A Rudderless One World Economy

People queue to enter an unemployed registry office in Madrid Tuesday Oct. 2, 2012. The number of people registered as unempl
People queue to enter an unemployed registry office in Madrid Tuesday Oct. 2, 2012. The number of people registered as unemployed in Spain rose by a little under 80,000 in September as summer tourism season came to an end taking the jobless toll to 4.71 million. Spain is in its second recession in three years with an overall unemployment rate of nearly 25 percent. It is debating whether to seek a bailout for its economy similar to those already granted to Greece, Ireland and Portugal. (AP Photo/Paul White)

The 20th century topped the previous two centuries in economic growth. These last three centuries produced virtually all the per capita economic growth the world has ever seen. That growth, driven by the dual liberations of democracy and innovation, is evident in and is a result of the spectacular betterment of the standards of living in the world industrialized nations. The most accurate definition of economic growth might in fact be increasing standards of living because all economic activity is ultimately consumption or funding producing things for consumption.

The growth spurt of the last one-third millennium, a spurt in the collected economic history of mankind, is said by some to be coming to an end. Indeed, much of the economic growth of this latest century has been driven by easy credit making up for near zero growth in wages as a slice of the economic pie. The illusion of growth driven by that easy credit was substantially erased when consumer credit dried up and the markets for housing and jobs fell apart in 2008.

We built up the housing market bubble on a credit bubble and it burst. They always burst. The gravity of the underlying economy pulls us all back to economic reality. That reality is that in order for prices to be sustained consumers have to have the wherewithal to pay them or to pay the debts incurred to pay those prices.

For those that would blame consumers for taking on more debt than they should I would remind the critic that in no time since the New Deal era have Americans not enjoyed wage growth outpacing their debt burdens. In other words you could count on paying a marginally affordable debt more easily in the future due to your salary increasing. By the first decade of the 21st century, this was no longer a dependable American reality.

In our economic past, the longer you lived and worked, the higher was your standard of living. That came to an end with globalization. Exploitation of wage differentials between nations has made raises and even job security a thing of the past. In the bargain it has made economic growth a thing of the past.

Consumption is the sole driver of economies. If one consumer makes a dollar less per year the economy is, filtered through all the import/export, government expenditures and investment terms of the GDP, a dollar smaller per year.
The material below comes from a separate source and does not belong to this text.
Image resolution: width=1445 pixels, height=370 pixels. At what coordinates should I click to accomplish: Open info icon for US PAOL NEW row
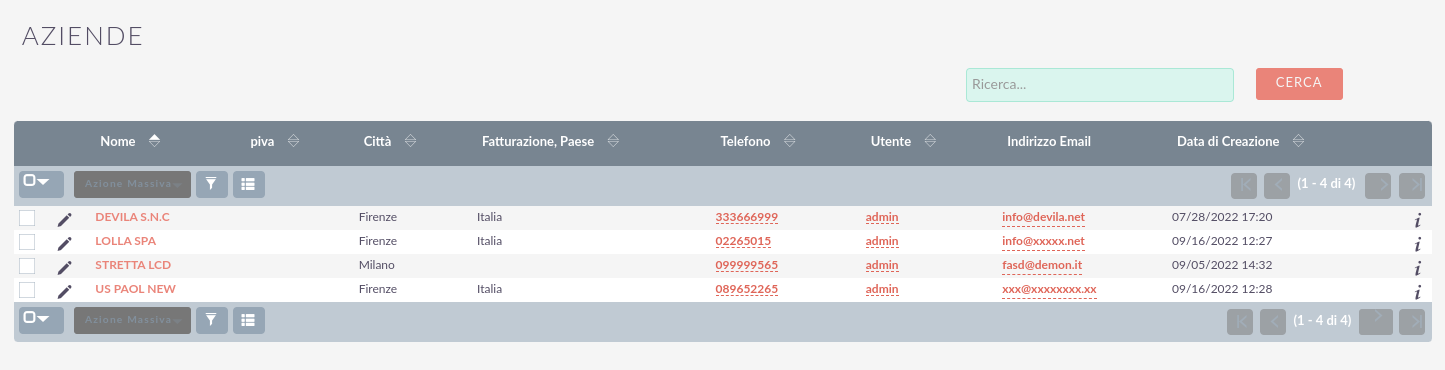1417,291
Export a job from a higher wage country to a lower wage country and the global economy shrinks by the net loss of the wages for the more highly paid worker.

Making and selling a product more cheaply is a good thing economically, but not when it comes from exploiting wage differentials. Exploitation of international wage differentials dilutes wage pricing power of domestic labor leading to lower domestic wages and so a shrinking real economy.

In our new borderless world economy, multinational corporations are overseeing the destruction of the global wage base. Multinationals think that's a good thing. It is a good thing for them individually in the short term. In the long term, collectively, it's a terminal illness. If one company does it, it's a competitive advantage. If every company does it it's no longer a competitive advantage and simply creates a self accelerating trajectory of global wage destruction. It's almost as if the international community of CEOs has now come to think of global wage destruction is a good thing.

A boat rudder stuck in one position is not a rudder. Multinationals have, so far, shown zero concern over the fact that the ultimate outcome of the direction in which the global rudder is stuck is toward destruction of the global economy to the level at which no one will care about the profits of multinationals, capitalists or bankers. That destination has a name. It's called communism.

Don't think that since communism has been discredited for now that capitalism can't bend the curve of history back on itself to the point where communism looks relatively attractive again. The "Y" generation is already showing the signs. After all, a share of a cooperative has only to be proved better than a share of nothing. So far, governments are either unable to understand the inevitable result of a rudderless global economy or are unable or unwilling to do anything about it. We may actually need a one world government, other than the WTO, to fashion a new working rudder for the world economy.

We are in the midst of a global economic experiment testing Ayn Rand's hypothesis of rational self interest. The design of the experiment is whether the multinationals will realize the folly they have undertaken in time to redress the damage or they will go on using a subset of their reasoning power, the greed subset, and destroy the global economy.

Meanwhile the superset of reason has long acknowledged the fact that what benefits the working class benefits the capital class more than does their exploitation of the working class. It applies to main street as well as Wall Street.

Aynn Rand probably didn't think any of this through, her rudder having been stuck on reliance on the reasoning power of humans as to their own best self interest. She might ought to have spent some time thinking about just how capable people are of identifying their best self interest. Her CEO heroes, in real life, seem to be lacking in the attribute her philosophy most relied on them to have.